Pictures in the material below are to be left out, and only the lines from the line with "Task: Open the Login username dropdown" up to and including the line with "Click the redo arrow icon" are to be written out exactly.
=== DATASET EXCERPTS ===
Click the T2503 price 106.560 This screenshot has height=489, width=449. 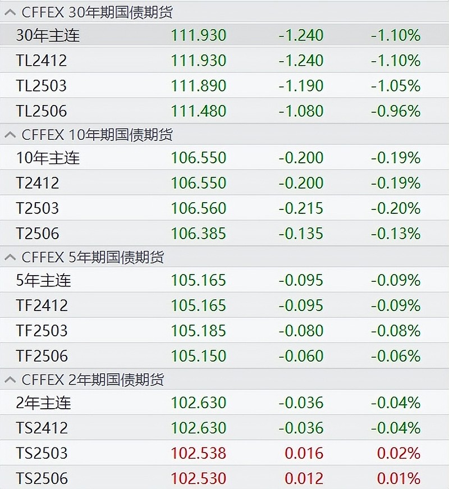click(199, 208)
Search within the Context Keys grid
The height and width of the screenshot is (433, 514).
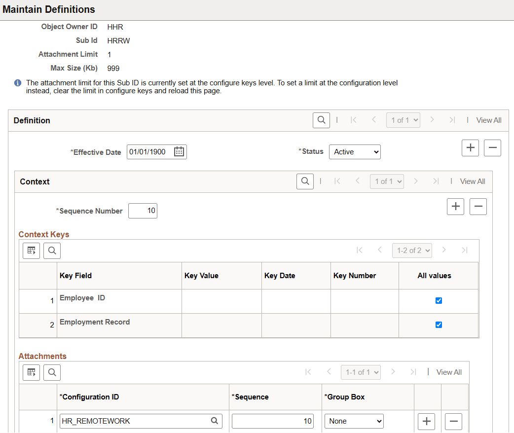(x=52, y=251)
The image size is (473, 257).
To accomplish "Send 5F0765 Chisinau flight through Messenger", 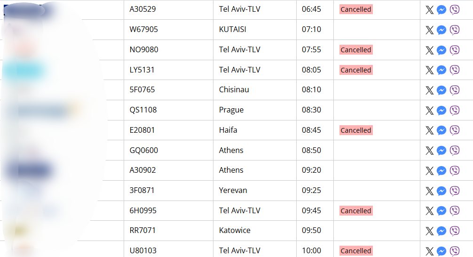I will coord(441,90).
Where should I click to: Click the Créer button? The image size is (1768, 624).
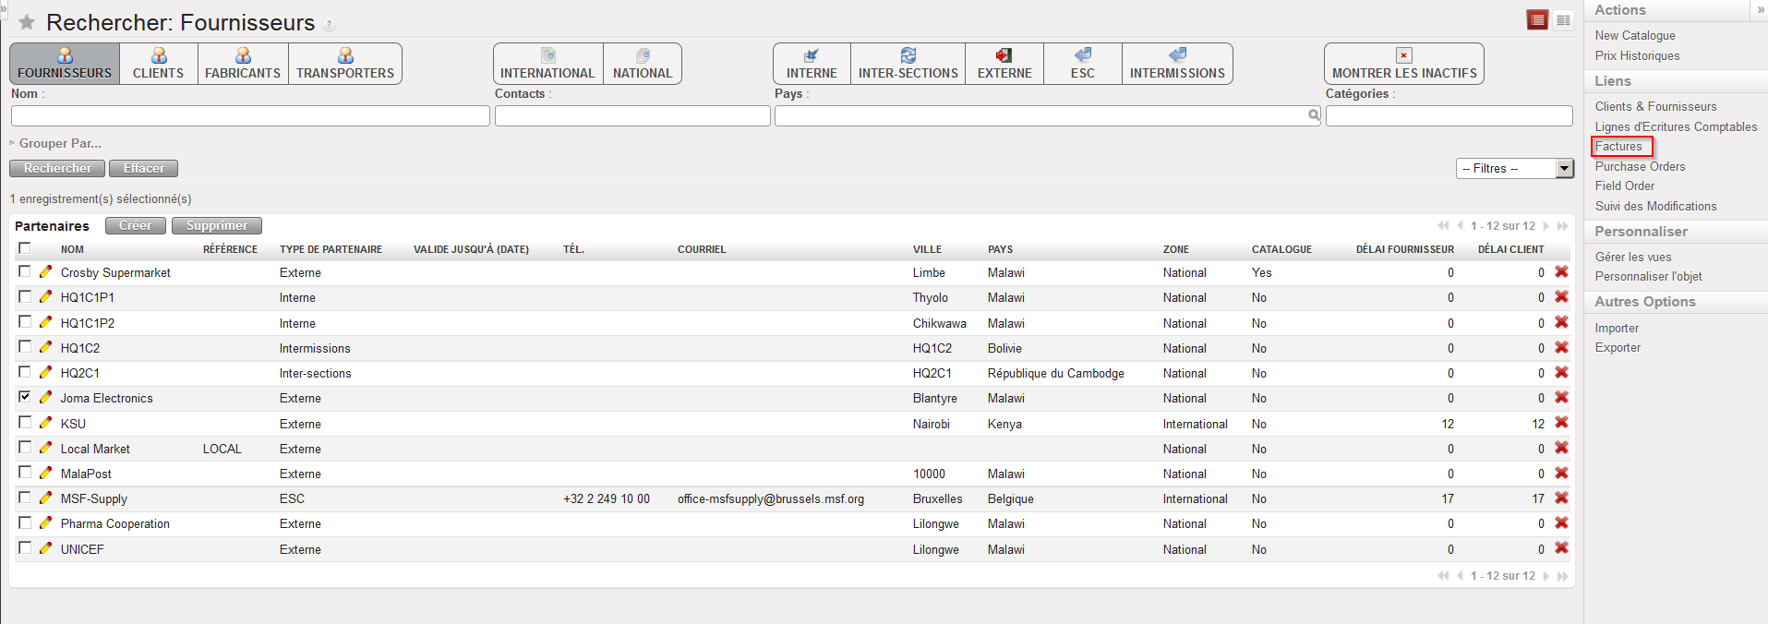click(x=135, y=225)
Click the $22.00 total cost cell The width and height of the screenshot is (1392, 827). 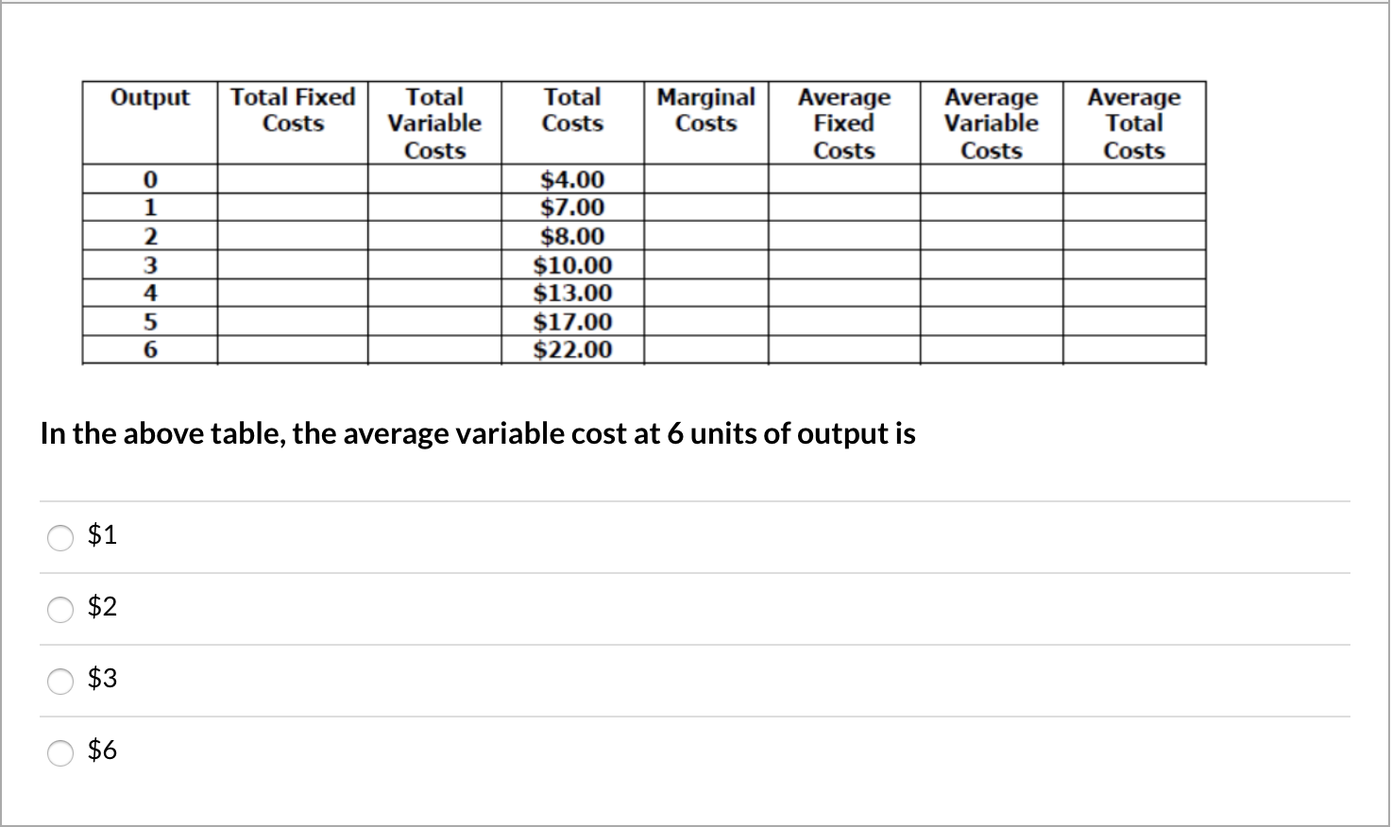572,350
===
=== DATASET EXCERPTS ===
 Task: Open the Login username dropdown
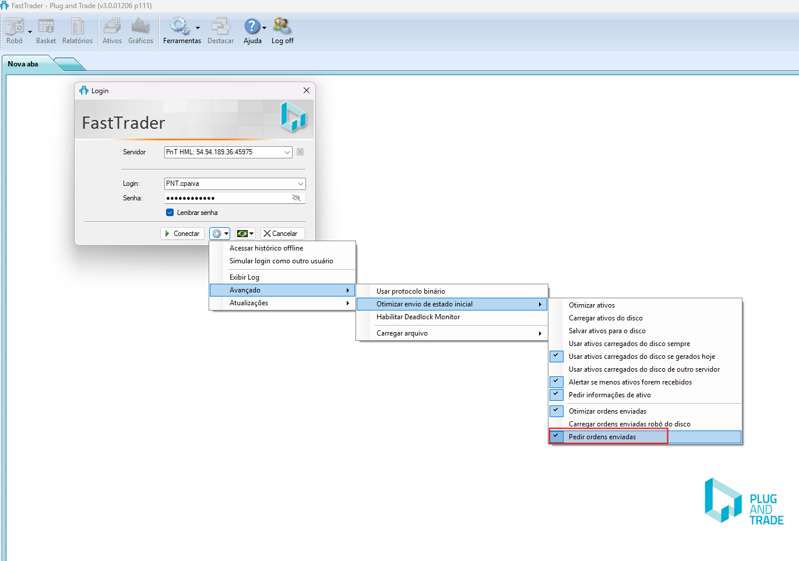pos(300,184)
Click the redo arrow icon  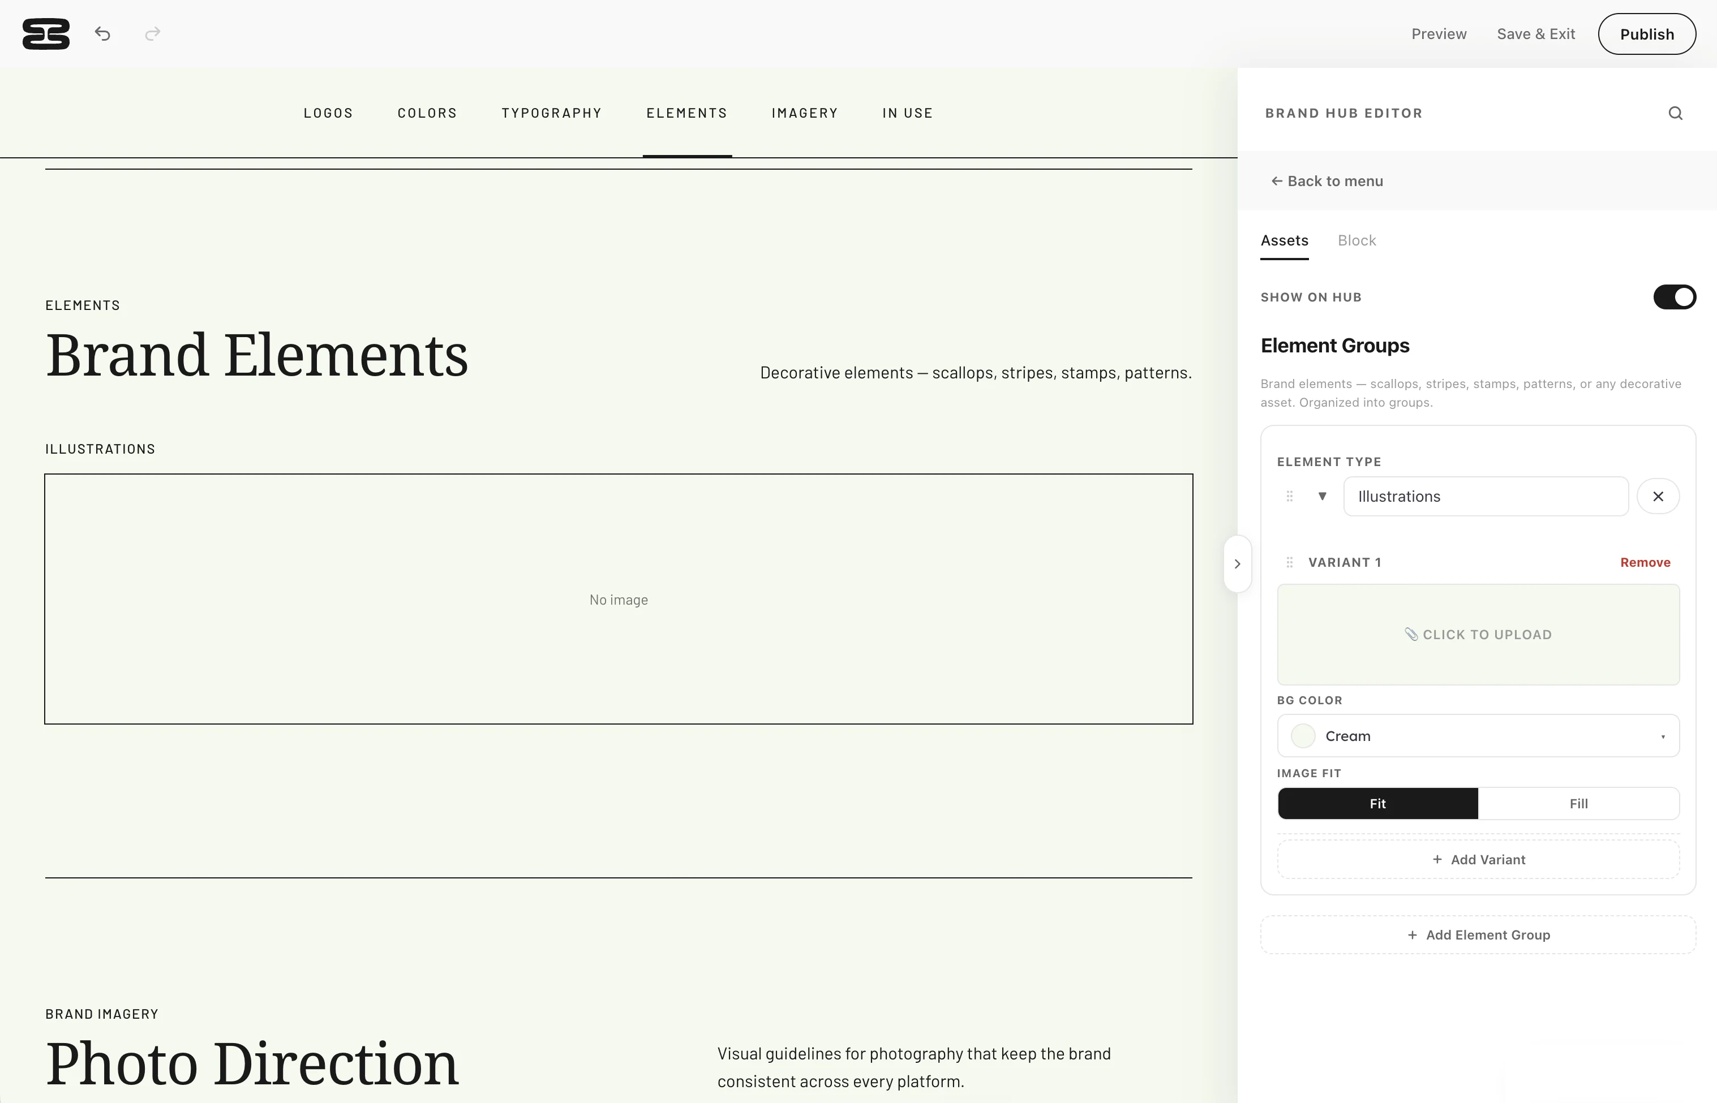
===
**YOUR SOLUTION**
 Task: Open the Login username dropdown
pos(300,184)
Click the redo arrow icon  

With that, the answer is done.